* _Action item A_
Output the article on the leading U.S. construction firms word for word, from start to finish.
* _Action item B_
Return everything from the start of the stored entries down to the line containing "header-votos: % de votos is", with both of those lines included and nothing else added.

Extract Start Marker

The American construction industry is in the midst of a defining era.
Fueled by federal infrastructure legislation, a historic surge in data center investment, and the ongoing reshaping of the nation’s energy grid, the sector generated a combined $600.6 billion in revenue among ENR’s Top 400 Contractors in 2024 — a 7.9% year-over-year increase.
Yet behind that headline figure, the landscape is anything but uniform.
A narrow group of mega-firms is capturing an outsized share of the growth, while smaller contractors navigate tighter margins, persistent labor shortages, and the disrupting force of tariff-driven material costs.
This guide profiles the market leaders defining American construction in 2026, their core specializations, and the trends that will shape competition through the decade.
Revenue Rankings: Who Leads the U.S. Construction Market?
Engineering News-Record’s (ENR) 2025 Top 400 Contractors list, which ranks firms by 2024 revenue, confirms a clear hierarchy at the top. The top 10 firms alone account for 21.2% of the list’s total reported revenue, illustrating just how concentrated market leadership has become.
1. Turner Construction — $20.2 billion (2024 revenue) Founded in New York City in 1902, Turner Construction has retained the No. 1 contractor spot in the country for multiple consecutive years.
The company posted a remarkable revenue jump from $17.1 billion in 2023 to $20.2 billion in 2024 — nearly 18% growth in a single year. A subsidiary of Germany’s Hochtief, Turner operates across healthcare, education, sports venues, commercial towers, and data centers.
The firm has built 20 of the world’s 100 tallest buildings, including the Burj Khalifa and Willis Tower.
In early 2026, Turner and Mortenson were jointly awarded a $10 billion Meta data center contract in Indiana, underscoring the company’s dominant position in the AI infrastructure buildout.
2. Bechtel — $15.9 billion Reston, Virginia-based Bechtel is one of the largest privately held engineering and construction companies in the world.

Extract End Marker
Listed records Start Marker

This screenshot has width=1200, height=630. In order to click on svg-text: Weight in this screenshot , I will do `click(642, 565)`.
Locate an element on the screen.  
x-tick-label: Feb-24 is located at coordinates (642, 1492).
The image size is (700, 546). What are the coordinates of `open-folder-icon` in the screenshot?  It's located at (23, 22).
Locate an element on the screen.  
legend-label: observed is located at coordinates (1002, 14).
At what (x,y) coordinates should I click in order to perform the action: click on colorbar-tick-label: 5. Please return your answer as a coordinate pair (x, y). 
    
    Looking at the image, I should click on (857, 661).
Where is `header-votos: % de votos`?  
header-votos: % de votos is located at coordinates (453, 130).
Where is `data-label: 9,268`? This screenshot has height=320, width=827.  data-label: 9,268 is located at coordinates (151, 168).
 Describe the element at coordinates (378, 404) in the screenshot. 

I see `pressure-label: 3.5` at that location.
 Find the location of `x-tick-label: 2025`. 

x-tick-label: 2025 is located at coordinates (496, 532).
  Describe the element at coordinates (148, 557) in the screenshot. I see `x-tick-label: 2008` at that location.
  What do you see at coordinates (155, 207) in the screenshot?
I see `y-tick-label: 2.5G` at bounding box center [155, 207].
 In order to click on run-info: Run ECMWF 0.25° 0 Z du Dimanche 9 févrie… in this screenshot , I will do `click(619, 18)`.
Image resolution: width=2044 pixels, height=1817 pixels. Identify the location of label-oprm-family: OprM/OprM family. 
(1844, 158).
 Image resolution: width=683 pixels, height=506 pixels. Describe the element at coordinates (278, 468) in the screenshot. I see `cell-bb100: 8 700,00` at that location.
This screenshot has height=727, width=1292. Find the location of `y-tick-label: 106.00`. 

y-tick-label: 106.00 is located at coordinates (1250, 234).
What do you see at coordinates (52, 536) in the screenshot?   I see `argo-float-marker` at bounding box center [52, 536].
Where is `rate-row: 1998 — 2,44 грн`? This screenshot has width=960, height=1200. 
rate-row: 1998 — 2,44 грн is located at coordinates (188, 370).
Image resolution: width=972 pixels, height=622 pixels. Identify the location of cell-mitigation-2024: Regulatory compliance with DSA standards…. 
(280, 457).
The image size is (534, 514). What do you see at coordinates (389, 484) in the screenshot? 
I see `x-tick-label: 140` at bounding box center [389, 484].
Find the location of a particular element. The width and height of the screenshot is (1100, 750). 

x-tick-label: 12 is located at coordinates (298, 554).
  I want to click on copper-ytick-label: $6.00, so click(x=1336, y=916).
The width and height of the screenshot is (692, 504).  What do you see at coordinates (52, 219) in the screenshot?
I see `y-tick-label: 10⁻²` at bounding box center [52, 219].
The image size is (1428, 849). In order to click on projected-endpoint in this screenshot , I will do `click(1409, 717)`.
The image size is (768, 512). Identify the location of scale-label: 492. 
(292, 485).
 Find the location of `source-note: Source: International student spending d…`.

Listed records End Marker

* _Exercise output A_
The American construction industry is in the midst of a defining era.
Fueled by federal infrastructure legislation, a historic surge in data center investment, and the ongoing reshaping of the nation’s energy grid, the sector generated a combined $600.6 billion in revenue among ENR’s Top 400 Contractors in 2024 — a 7.9% year-over-year increase.
Yet behind that headline figure, the landscape is anything but uniform.
A narrow group of mega-firms is capturing an outsized share of the growth, while smaller contractors navigate tighter margins, persistent labor shortages, and the disrupting force of tariff-driven material costs.
This guide profiles the market leaders defining American construction in 2026, their core specializations, and the trends that will shape competition through the decade.
Revenue Rankings: Who Leads the U.S. Construction Market?
Engineering News-Record’s (ENR) 2025 Top 400 Contractors list, which ranks firms by 2024 revenue, confirms a clear hierarchy at the top. The top 10 firms alone account for 21.2% of the list’s total reported revenue, illustrating just how concentrated market leadership has become.
1. Turner Construction — $20.2 billion (2024 revenue) Founded in New York City in 1902, Turner Construction has retained the No. 1 contractor spot in the country for multiple consecutive years.
The company posted a remarkable revenue jump from $17.1 billion in 2023 to $20.2 billion in 2024 — nearly 18% growth in a single year. A subsidiary of Germany’s Hochtief, Turner operates across healthcare, education, sports venues, commercial towers, and data centers.
The firm has built 20 of the world’s 100 tallest buildings, including the Burj Khalifa and Willis Tower.
In early 2026, Turner and Mortenson were jointly awarded a $10 billion Meta data center contract in Indiana, underscoring the company’s dominant position in the AI infrastructure buildout.
2. Bechtel — $15.9 billion Reston, Virginia-based Bechtel is one of the largest privately held engineering and construction companies in the world.

* _Exercise output B_
This screenshot has width=1200, height=630. In order to click on svg-text: Weight in this screenshot , I will do `click(642, 565)`.
Locate an element on the screen.  
x-tick-label: Feb-24 is located at coordinates (642, 1492).
The image size is (700, 546). What are the coordinates of `open-folder-icon` in the screenshot?  It's located at (23, 22).
Locate an element on the screen.  
legend-label: observed is located at coordinates (1002, 14).
At what (x,y) coordinates should I click in order to perform the action: click on colorbar-tick-label: 5. Please return your answer as a coordinate pair (x, y). 
    
    Looking at the image, I should click on (857, 661).
Where is `header-votos: % de votos`?  
header-votos: % de votos is located at coordinates (453, 130).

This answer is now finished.